Crom Carmichael on HR1 and New Hampshire State Voting Laws That Work

Crom Carmichael on HR1 and New Hampshire State Voting Laws That Work


Live from Music Row Monday morning on The Tennessee Star Report with Michael Patrick Leahy – broadcast on Nashville’s Talk Radio 98.3 and 1510 WLAC weekdays from 5:00 a.m. to 8:00 a.m. – host Leahy welcomed the original all-star panelist Crom Carmichael to the studio who referenced an article in The Wall Street Journal outlining voting laws in the state of New Hampshire and cited its efficiencies in response to HR1 proposed legislation.

Leahy: Crom, I see you’ve got your Wall Street Journal print out there.
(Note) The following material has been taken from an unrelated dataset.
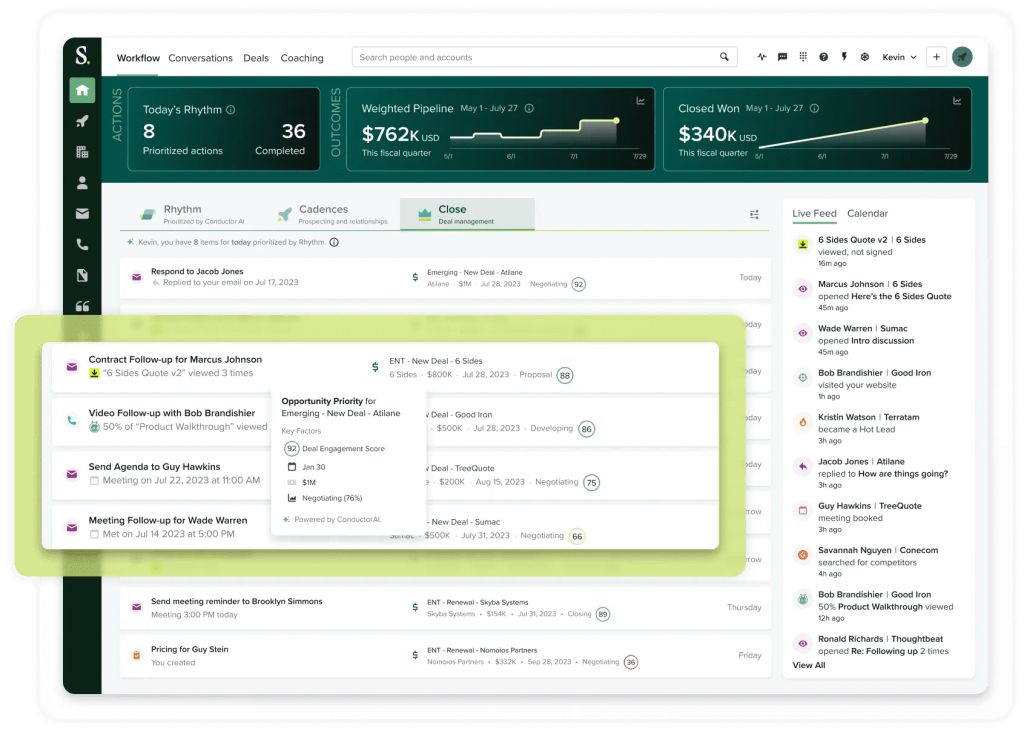Open the plus button next to Kevin
This screenshot has height=731, width=1024.
pyautogui.click(x=935, y=57)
Carmichael: I do. Kimberly Strassel.

Leahy: She’s great by the way.

Carmichael: She is fabulous. She wrote an article and it’s about HR1 and about a Democrat who is fighting HR1 with everything he has.

Leahy: Who is that?

Carmichael: And that is a Democrat named Bill Gardner, who is New Hampshire Secretary of State. He has been overseeing the Granite State’s voting since December second, 1976.
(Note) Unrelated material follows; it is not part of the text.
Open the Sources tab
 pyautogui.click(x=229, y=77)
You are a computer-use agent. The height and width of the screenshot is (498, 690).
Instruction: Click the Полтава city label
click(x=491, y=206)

Leahy: He’s been Secretary of State since 1976?

Carmichael: Yes.

Leahy: That is 44 years.

Carmichael: Which is a week before Stacey Abram’s 33rd birthday. And they meet and he was called to testify and he was called by the Republicans. He was a Democrat, was called by the Republicans to testify about voting procedures and what they mean. He is vehemently opposed to HR1. And he has evidence to support his position of the HR1 is a crock if the goal is voter turnout.

Because in New Hampshire, here’s what he says. And this is really, really insightful. He says, just because you make voting easier does not raise the turnout automatically and it can actually have the opposite effect. The trust and confidence voters have in the process is key to New Hampshire’s evidence that their voter turnout is consistently among the highest in the nation.

But here are their rules. Mr. Gartner goes on and explains that some of these rules are in the New Hampshire State Constitution. The document requires that residents show up to vote in person unless they are physically disabled or out of town.

Leahy: See, I like that.

Carmichael: That is the only exception. You have to show up in person. That means there’s no mail-in voting.

Leahy: Mail-in voting is fraught with opportunities for fraud. Period.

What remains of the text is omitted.